In WHD Opinion Letter FMLA2018-2-A, the U.S. Department of Labor (the “DOL”) concluded that organ-donation surgery can qualify as a “serious health condition” under the Family and Medical Leave Act of 1993 (the “FMLA”). Here is what the DOL said.
BACKGROUND. The FMLA entitles eligible employees of covered employers to unpaid, job-protected leave for specified family and medical reasons. Eligible employees may take up to 12 workweeks of leave in a 12-month period for, among other things, a serious health condition that renders the employee unable to perform the functions of his or her job. 29 U.S.C. § 2612(a)(1)(D); 29 C.F.R. § 825.112(a)(4).
The FMLA defines “serious health condition” as an “illness, injury, impairment, or physical or mental condition that involves” either “inpatient care in a hospital, hospice, or residential medical care facility” or “continuing treatment by a health care provider.” 29 U.S.C. § 2611(11).
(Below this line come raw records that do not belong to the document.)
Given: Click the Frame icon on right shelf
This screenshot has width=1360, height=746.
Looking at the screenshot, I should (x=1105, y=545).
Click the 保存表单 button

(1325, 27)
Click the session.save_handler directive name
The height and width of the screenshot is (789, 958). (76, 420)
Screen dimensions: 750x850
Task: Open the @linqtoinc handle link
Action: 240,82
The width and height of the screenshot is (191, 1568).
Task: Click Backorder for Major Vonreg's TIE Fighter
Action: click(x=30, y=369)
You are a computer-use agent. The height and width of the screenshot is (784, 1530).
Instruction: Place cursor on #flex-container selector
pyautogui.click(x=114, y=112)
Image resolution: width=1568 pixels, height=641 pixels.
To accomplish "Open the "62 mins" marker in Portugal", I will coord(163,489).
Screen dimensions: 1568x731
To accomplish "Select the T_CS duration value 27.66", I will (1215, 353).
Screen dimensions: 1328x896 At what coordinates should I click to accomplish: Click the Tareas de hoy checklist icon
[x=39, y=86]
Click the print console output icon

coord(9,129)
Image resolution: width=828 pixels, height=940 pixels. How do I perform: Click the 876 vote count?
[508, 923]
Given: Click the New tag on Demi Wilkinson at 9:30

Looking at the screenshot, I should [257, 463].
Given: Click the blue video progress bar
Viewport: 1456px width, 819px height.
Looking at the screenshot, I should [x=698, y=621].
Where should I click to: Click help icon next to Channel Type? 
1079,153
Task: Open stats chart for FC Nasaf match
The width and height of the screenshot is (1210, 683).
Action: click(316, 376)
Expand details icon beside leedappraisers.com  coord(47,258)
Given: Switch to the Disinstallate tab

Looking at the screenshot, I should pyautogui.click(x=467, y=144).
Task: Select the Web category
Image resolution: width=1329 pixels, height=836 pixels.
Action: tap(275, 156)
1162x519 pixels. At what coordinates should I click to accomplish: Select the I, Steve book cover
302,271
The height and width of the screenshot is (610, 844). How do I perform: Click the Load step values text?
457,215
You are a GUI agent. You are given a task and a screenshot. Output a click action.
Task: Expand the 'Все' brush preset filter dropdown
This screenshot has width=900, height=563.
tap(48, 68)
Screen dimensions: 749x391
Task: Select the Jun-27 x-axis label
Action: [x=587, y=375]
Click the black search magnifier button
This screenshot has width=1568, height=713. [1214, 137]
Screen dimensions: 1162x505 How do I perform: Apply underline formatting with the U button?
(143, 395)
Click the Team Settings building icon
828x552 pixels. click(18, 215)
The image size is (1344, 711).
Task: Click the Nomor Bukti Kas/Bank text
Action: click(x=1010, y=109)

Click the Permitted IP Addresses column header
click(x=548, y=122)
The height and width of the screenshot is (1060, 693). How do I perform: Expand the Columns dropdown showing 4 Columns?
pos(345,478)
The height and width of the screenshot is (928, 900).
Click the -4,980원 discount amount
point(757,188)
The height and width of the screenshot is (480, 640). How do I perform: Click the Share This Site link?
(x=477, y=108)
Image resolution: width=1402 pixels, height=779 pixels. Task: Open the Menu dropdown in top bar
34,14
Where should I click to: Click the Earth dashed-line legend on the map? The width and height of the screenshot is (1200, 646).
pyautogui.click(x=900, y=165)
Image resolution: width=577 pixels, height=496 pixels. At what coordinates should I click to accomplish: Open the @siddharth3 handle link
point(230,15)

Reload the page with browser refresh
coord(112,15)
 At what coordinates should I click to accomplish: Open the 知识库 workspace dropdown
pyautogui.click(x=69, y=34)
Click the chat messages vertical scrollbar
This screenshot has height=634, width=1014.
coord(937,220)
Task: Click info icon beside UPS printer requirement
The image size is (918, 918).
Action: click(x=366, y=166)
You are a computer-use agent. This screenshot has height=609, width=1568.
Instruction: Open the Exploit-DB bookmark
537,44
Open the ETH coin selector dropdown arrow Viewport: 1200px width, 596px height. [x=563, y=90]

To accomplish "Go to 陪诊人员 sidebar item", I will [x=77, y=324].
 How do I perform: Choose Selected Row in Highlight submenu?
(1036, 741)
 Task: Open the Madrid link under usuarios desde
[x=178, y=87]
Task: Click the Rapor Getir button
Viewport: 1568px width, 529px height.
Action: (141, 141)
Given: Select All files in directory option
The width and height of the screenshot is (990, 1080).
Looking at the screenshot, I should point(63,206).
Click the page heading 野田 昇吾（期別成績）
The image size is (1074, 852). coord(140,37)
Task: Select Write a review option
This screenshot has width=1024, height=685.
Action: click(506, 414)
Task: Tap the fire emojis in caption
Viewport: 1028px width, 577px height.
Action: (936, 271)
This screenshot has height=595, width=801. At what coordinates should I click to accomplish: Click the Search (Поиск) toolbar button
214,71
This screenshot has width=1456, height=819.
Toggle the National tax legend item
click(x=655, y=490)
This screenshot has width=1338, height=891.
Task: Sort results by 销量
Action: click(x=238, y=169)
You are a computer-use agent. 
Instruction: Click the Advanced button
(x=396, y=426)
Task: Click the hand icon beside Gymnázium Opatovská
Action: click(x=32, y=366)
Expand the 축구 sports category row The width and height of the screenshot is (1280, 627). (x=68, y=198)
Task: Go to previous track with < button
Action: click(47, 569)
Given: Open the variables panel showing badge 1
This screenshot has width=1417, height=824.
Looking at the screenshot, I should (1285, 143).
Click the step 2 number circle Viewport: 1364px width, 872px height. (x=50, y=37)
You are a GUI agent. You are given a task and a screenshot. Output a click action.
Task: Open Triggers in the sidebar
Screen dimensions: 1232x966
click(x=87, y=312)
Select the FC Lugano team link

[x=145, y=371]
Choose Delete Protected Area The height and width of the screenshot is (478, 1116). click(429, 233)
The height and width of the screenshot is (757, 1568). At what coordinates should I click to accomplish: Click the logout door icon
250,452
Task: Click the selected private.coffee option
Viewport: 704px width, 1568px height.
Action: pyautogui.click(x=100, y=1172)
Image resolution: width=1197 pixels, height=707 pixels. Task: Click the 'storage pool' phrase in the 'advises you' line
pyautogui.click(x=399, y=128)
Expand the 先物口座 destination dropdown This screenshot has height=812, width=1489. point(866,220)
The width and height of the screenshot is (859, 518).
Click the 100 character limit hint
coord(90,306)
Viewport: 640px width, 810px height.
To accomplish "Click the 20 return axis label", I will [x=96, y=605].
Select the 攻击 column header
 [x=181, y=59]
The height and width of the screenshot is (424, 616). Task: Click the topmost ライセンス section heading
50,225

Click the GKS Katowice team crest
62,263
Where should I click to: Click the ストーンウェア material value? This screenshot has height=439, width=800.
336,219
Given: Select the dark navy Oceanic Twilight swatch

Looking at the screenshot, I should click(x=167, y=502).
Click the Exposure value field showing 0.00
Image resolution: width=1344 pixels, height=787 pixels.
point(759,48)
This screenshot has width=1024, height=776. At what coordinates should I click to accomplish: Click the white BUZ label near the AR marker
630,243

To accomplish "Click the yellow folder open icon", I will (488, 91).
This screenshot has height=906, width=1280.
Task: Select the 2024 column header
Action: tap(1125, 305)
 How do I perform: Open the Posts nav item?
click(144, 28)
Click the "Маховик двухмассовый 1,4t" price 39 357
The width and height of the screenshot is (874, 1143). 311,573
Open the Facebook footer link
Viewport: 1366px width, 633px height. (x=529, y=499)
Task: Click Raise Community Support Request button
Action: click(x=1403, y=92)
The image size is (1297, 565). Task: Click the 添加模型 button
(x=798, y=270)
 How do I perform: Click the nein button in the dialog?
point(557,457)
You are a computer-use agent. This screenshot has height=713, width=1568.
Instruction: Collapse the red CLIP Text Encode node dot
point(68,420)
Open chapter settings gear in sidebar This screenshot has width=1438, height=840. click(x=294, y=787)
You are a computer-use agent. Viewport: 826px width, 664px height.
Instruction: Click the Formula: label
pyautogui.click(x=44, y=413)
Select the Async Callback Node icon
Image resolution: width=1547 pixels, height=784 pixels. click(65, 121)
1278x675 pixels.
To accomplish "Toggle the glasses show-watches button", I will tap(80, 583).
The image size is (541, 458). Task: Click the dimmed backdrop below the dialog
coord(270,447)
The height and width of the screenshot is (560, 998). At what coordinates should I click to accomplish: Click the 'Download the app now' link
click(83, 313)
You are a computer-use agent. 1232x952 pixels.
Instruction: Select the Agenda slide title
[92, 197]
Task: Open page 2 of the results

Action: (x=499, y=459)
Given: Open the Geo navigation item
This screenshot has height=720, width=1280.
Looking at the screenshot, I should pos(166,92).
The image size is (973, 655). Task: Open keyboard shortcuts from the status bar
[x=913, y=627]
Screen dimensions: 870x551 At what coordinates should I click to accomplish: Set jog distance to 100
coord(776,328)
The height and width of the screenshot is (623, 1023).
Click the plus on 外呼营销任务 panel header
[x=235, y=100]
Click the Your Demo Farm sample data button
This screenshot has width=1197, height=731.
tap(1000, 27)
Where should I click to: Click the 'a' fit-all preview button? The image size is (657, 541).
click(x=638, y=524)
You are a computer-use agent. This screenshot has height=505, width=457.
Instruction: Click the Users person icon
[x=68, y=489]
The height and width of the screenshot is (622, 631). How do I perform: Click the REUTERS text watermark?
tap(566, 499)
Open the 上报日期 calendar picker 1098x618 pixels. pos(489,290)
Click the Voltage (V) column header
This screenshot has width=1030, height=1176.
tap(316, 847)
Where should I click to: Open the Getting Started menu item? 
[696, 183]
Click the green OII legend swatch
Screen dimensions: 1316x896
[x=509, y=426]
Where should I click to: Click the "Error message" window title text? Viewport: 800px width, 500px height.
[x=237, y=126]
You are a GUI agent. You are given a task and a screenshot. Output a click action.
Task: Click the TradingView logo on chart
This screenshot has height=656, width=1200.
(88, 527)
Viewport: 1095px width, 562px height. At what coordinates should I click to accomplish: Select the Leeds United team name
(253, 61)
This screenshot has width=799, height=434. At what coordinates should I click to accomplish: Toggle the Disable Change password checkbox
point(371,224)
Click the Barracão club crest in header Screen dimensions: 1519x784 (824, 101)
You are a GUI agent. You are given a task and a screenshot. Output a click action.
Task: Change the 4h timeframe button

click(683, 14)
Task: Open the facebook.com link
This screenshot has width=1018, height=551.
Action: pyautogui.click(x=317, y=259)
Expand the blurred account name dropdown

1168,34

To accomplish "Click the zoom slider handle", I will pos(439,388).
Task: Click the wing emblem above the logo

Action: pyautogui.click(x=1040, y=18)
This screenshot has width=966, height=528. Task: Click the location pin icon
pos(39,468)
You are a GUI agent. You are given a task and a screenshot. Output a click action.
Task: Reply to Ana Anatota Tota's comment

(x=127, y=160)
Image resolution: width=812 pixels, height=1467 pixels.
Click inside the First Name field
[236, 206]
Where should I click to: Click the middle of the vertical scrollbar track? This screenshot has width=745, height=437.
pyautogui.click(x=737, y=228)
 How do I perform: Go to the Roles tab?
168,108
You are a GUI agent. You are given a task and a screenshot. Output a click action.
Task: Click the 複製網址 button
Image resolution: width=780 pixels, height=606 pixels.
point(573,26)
Implementing regulations define “inpatient care” as “an overnight stay in a hospital, hospice, or residential medical care facility, including any period of incapacity… or any subsequent treatment in connection with such inpatient care.” 29 C.F.R. § 825.114. The regulations also specify that “continuing treatment” includes “incapacity and treatment,” “chronic conditions,” “permanent or long-term conditions,” and “conditions requiring multiple treatments.” 29 C.F.R. § 825.115. For all conditions, “incapacity” means “inability to work, attend school or perform other regular daily activities due to the serious health condition, treatment therefore, or recovery therefrom,” and “treatment” includes “examinations to determine if a serious health condition exists and evaluations of the condition.” 29 C.F.R. § 825.113(b), (c). An employee is incapacitated if he or she is “unable to work at all or is unable to perform any one of the essential functions of the employee’s position,” including when the employee “must be absent from work to receive medical treatment.” 29 C.F.R. §§ 825.113(b), .123(a).